Event

Psychology Seminar Series: Perception with new sensory signals

Professor Marko Nardini from Durham University will present his talk on perception with new sensory signals

  • Tue 15 Oct 19

    16:00 - 18:00

  • Colchester Campus

    STEM 3.1

  • Event speaker

    Professor Marko Nardini

  • Event type

    Lectures, talks and seminars
    Psychology Seminars

  • Event organiser

    Psychology, Department of

  • Contact details

Prof Marko Nardini joins us from Durham University to give his talk entitled 'Perception with new sensory signals'

In this talk Professor Nardini will begin by describing recent research taking a new, model-based approach to perceptual development.

This approach uncovers fundamental changes in information processing underlying the protracted development of perception, action, and decision-making in childhood. For example, the operation of reliability-weighted averaging – widely used by adults to improve perception – is often not used until surprisingly late into childhood, as assessed by both behaviour and neural representations.

This approach forms the basis for a newer question: the scope for the nervous system to deploy useful computations (e.g. reliability-weighted averaging) to optimise perception and action using newly-learned sensory signals provided by technology. Our initial model system is augmenting visual depth perception with devices translating distance into auditory or vibro-tactile signals. This problem has immediate applications to people with partial vision loss, but the broader question concerns our scope to use technology to tune in to any signal not available to our native biological receptors.

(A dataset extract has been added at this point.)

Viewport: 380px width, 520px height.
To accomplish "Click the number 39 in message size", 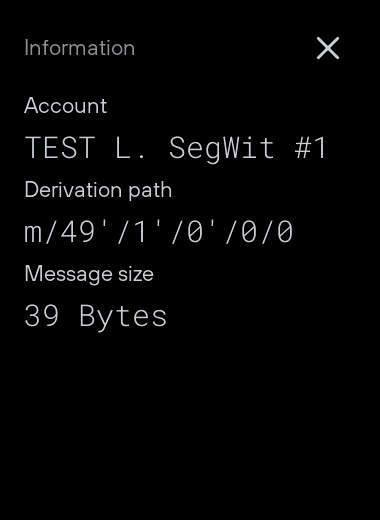I will 42,316.
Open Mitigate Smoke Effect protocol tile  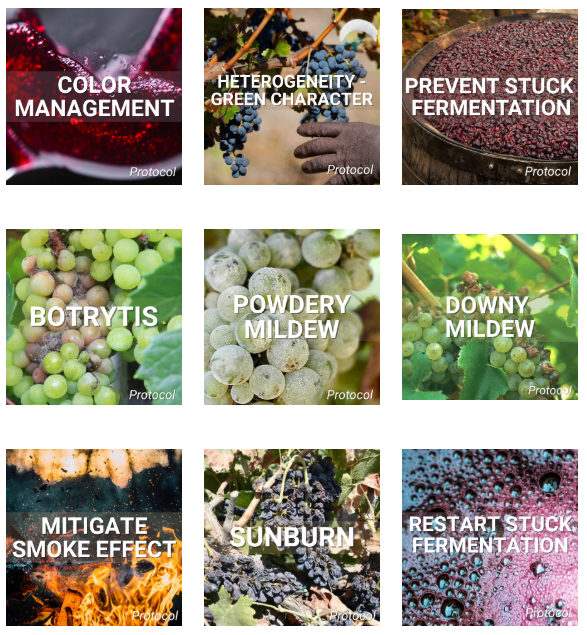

Prof Nardini will describe initial progress on this problem, and our approach to operationalising what it might mean to adopt a new signal comparably to a native sense. This will include testing for its participation in reliability-weighted averaging alongside the native senses, assessing the level at which this averaging happens in the brain, and measuring the degree of ‘automaticity’ with which it is used, compared with native perception.

Speaker

Professor Marko Nardini studies human perception and action using perceptual and visuomotor tasks, sometimes in immersive virtual reality.